Lines and Circles

I poked at complex function 1/z, and its real and imaginary parts look like magical towers. When you look at these towers from above or below, you see sections of perfect circles. This is hinting at some underlying simplicity.

Using the map 1/z, another complex number – w=1/z – is mapped to z. Four dimensions would be needed to fully display this mapping, or you can display real and imaginary part separately. You can also envisage the action of 1/z by thinking about what happens to the grid lines of constant real and imaginary part, constant x and y in z = x + iy. A one-dimensional line is a curve described by a single parameter: For a line parallel to a co-ordinate axis, one co-ordinate stays constant, while the other one takes on all the numbers from minus to plus infinity. When following this curve, z is expressed by a function of this free parameter. If you connect all the w’s corresponding to the z’s along the curve, you see a corresponding curve in the w-plane. The free parameter is now in the denominator of the complex function, so that cannot be straight lines anymore. If you plug in the parametrization, you notice that straight lines are mapped to circles.

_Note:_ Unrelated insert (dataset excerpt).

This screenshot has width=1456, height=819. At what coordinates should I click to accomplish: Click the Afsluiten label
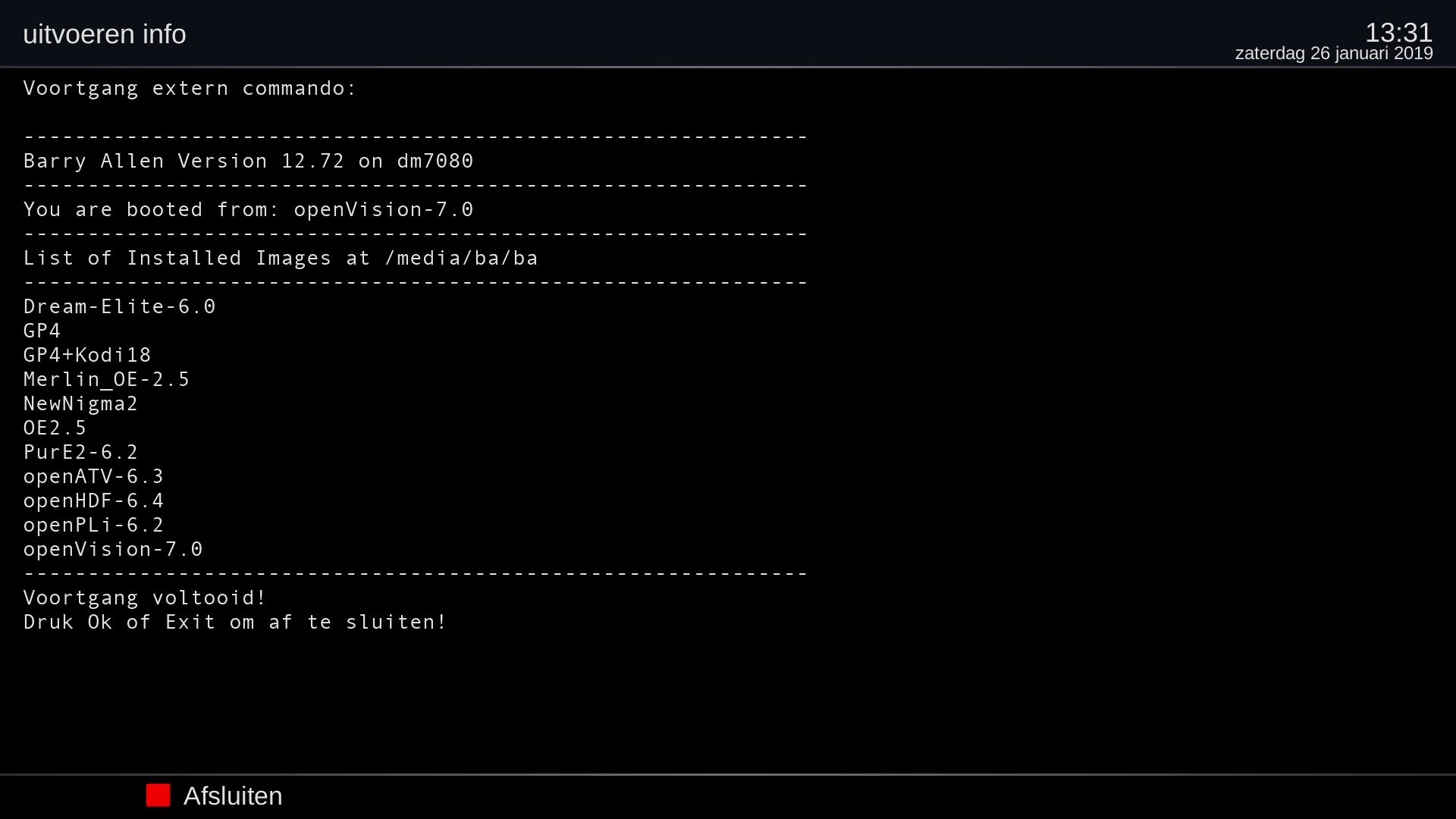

There is a another, geometrical way to think about 1/z as a map: it is closely linked to stereographic projection, the method of creating a distorted image of the surface of the earth on a plane. Points on the sphere are connected with one of the poles, and the projecting rays intersect the equatorial plane. The curved surface is projected down to the plane, and the plane is projected up to the sphere. Infinitely remote points on the plane become a legitimate point on the sphere, as “Infinity” is mapped to the other pole.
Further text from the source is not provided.